=== Activity ===
How many lines below include the word "height"? State that number and nothing else.

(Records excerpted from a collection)
^^^^^^^^
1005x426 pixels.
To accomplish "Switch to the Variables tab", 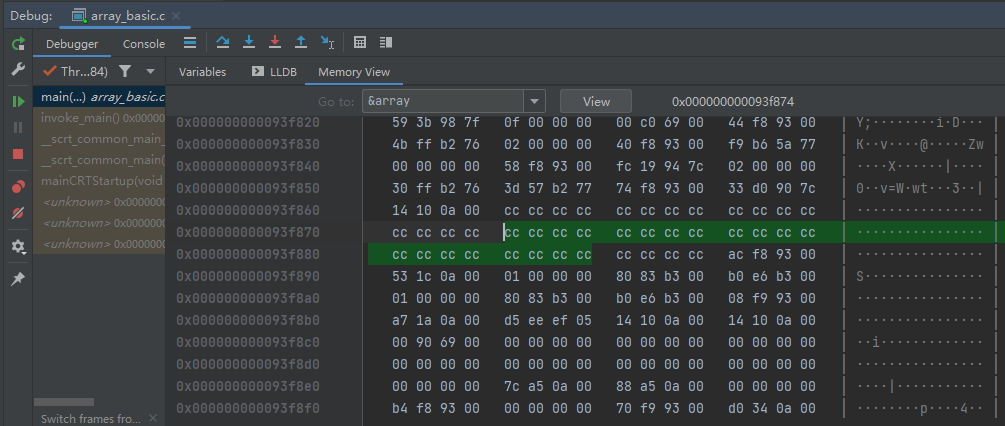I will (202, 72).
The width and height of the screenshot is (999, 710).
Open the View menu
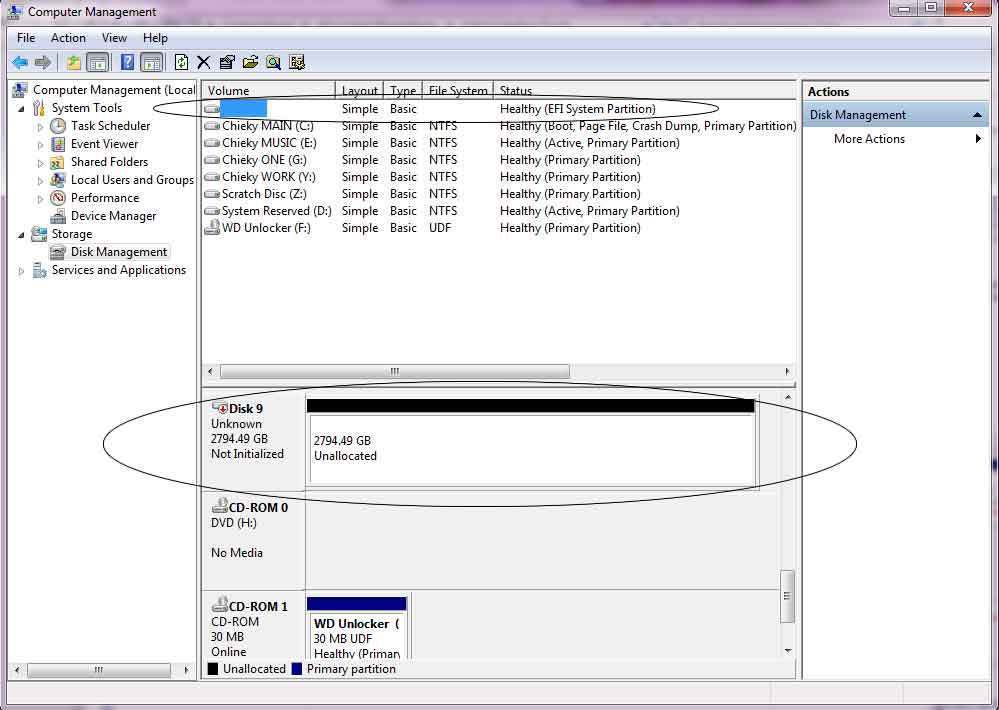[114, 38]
^^^^^^^^
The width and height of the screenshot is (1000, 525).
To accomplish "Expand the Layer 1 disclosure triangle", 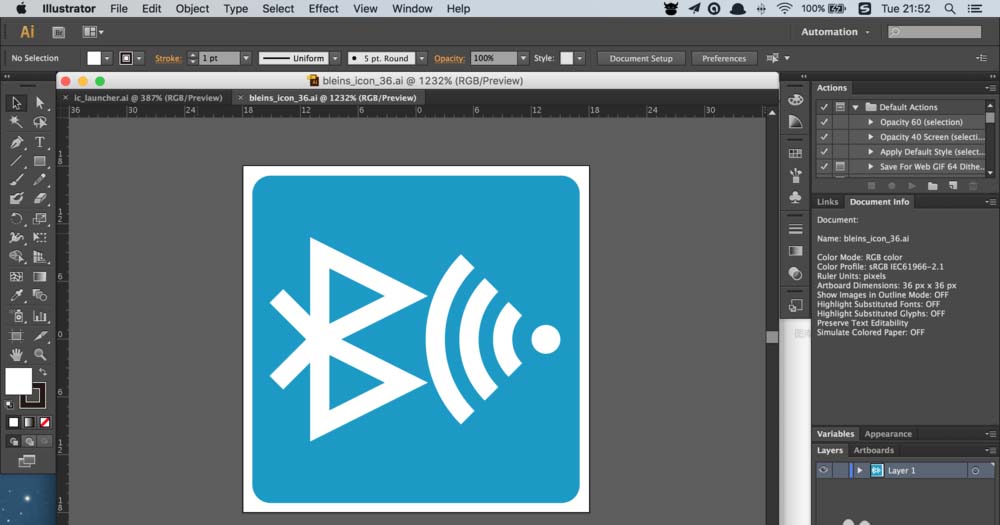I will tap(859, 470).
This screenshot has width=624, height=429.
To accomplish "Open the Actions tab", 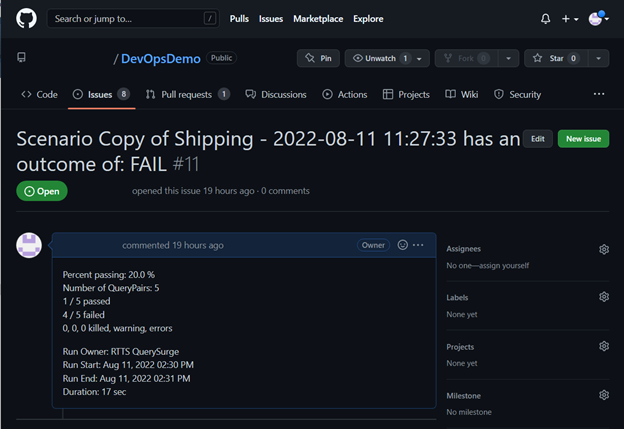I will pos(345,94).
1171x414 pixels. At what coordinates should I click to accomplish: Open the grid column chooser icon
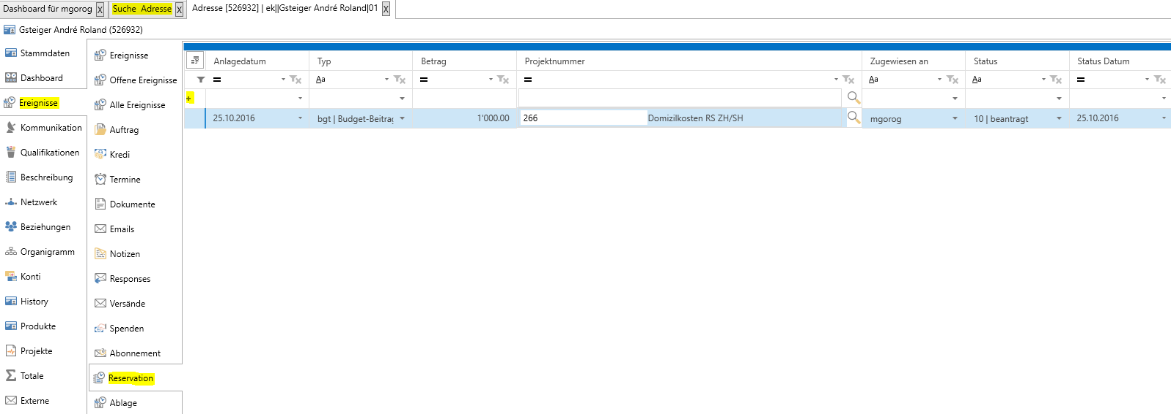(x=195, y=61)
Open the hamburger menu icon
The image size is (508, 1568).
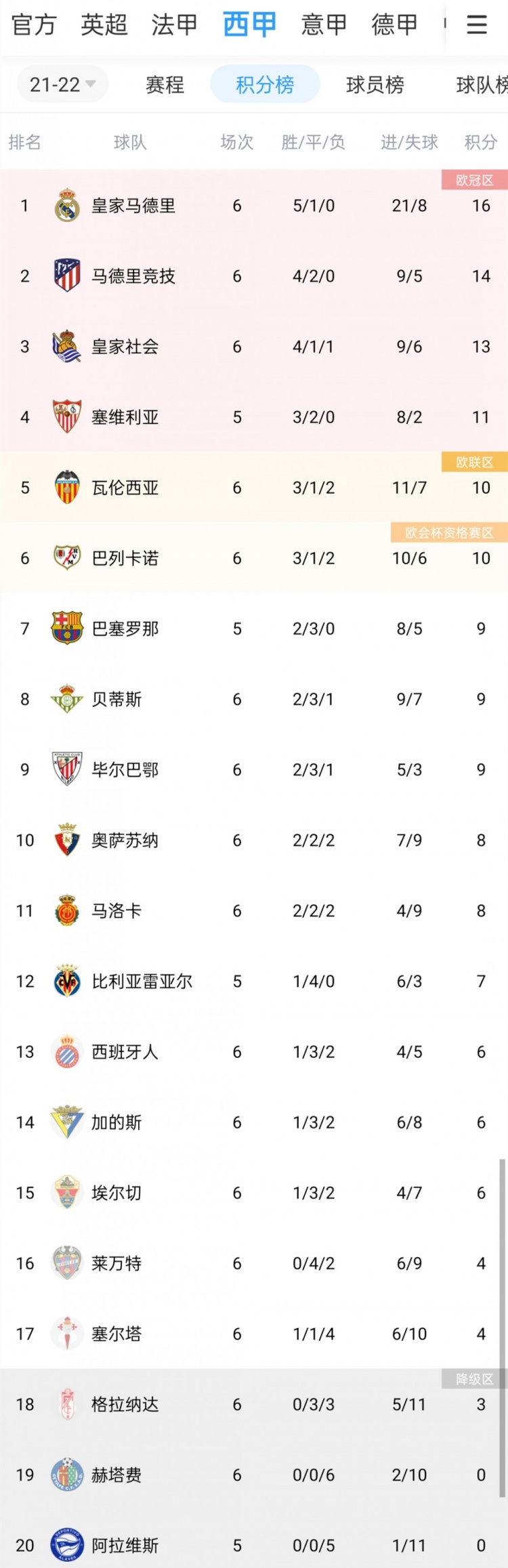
^^^^^^^^
=== Answer below ===
3